-- START OF SUPPLIED PASSAGE --
I have been following the STA review since July and have participated in public forums and read various opinions shared online and in the Bruce Peninsula Press. It is troubling that the Recommendation Report released in December massively favours a highly regulated and expensive process for renting your home on the Bruce, despite most STA operators being quite modest in their rental operation.

The first source of disinformation stems from the percentage of survey responses in favour of a regulated process as if it were a true representation of our entire population. People don’t tend to contribute to feedback if they are generally content or indifferent and are far more likely to complete a survey if they have a stake in the matter. It is disingenuous to present this response rate as a true sample of citizens.

The amount of regulation recommended by the consultant far exceeds what Toronto has applied, including charging an annual license fee up to ten times the fee implemented in Toronto. The recommendation includes additional municipal resources for bylaw enforcement and administration and encourages a complaint protocol directly with the municipality versus discussing disputes with neighbours. We need less government and conservative spending, not additional resources to be funded by STA operators and/or additional taxes.

It was also suggested that regulating STAs will promote additional long-term rental units which is unlikely due to the features of cottage rentals and their lack of proximity to the highway. The market should dictate supply and demand for both long-term and short-term rentals, not council. Vacationers are not demanding week-long family vacations in a hotel or motel, they want a quiet cottage where the family is all together, and the market has proven that by the success of responsible and TICO-certified vacation rental companies doing business on the Bruce over the last 10-20 years.
-- END OF SUPPLIED PASSAGE --
-- START OF SUPPLIED DATA --
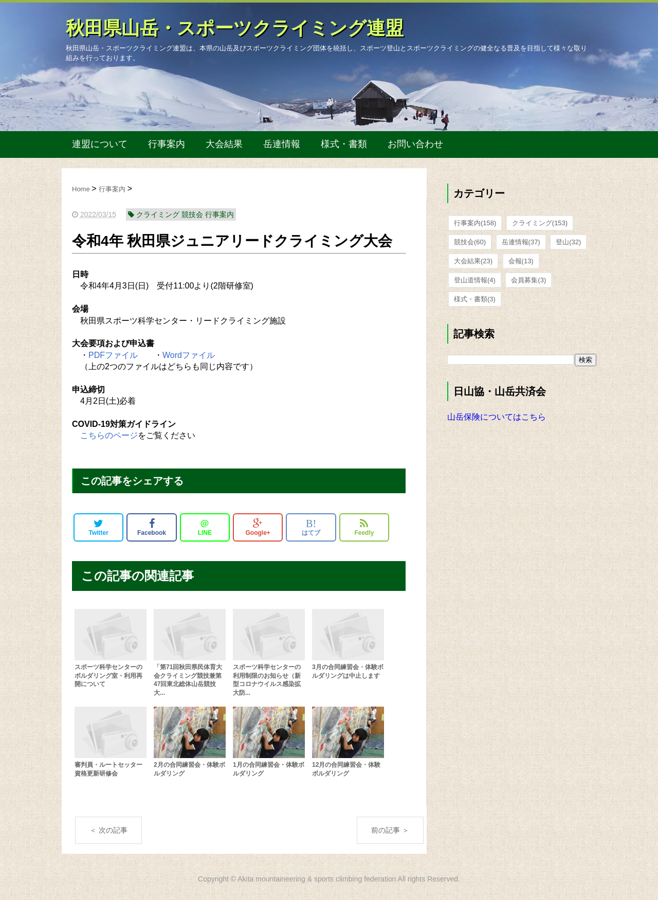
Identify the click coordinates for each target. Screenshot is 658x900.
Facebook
-- END OF SUPPLIED DATA --
* **STATED TASK A**
Answer these about the letter on the STA review:
(i) In what month was the Recommendation Report released?
(ii) How does the consultant's recommended annual license fee compare with Toronto's?
(iii) Over how many years have responsible, TICO-certified vacation rental companies been doing business on the Bruce?
* **STATED TASK B**
Proceed with the letter on the STA review, writing on from its final sentence.
The listing plays no part in the work on this page.

* **FINAL ANSWER A**
(i) December
(ii) It is up to ten times the fee implemented in Toronto.
(iii) The last 10-20 years

* **FINAL ANSWER B**
It is not reasonable to compare a small tourist municipality like NBP to a massive metropolitan center like Toronto. Nor does it make sense for a municipality whose primary economic offering is tourism to make it unaffordable to vacation in Northern Bruce Peninsula. Those tourism dollars will be displaced to another Ontario community who have not implemented a Municipal Accommodation Tax or fees (as presented by the Ontario Restaurant Hotel & Motel Association).

If Council chooses to move forward with any regulation of STAs, it will demonstrate good faith to offer an open house with operators to hear these interests and develop a process that is fair and fitting to our unique municipality and communities.

The second decision by council that requires a counterplea is the formation of a Climate Action Committee.

While I think it is honourable of our students to take an interest in the environment, I fear that the trend amplified by the Greta Thunberg school strikes for climate change sends the wrong message to youth and encourages radical demands that will affect the quality of life of our citizens.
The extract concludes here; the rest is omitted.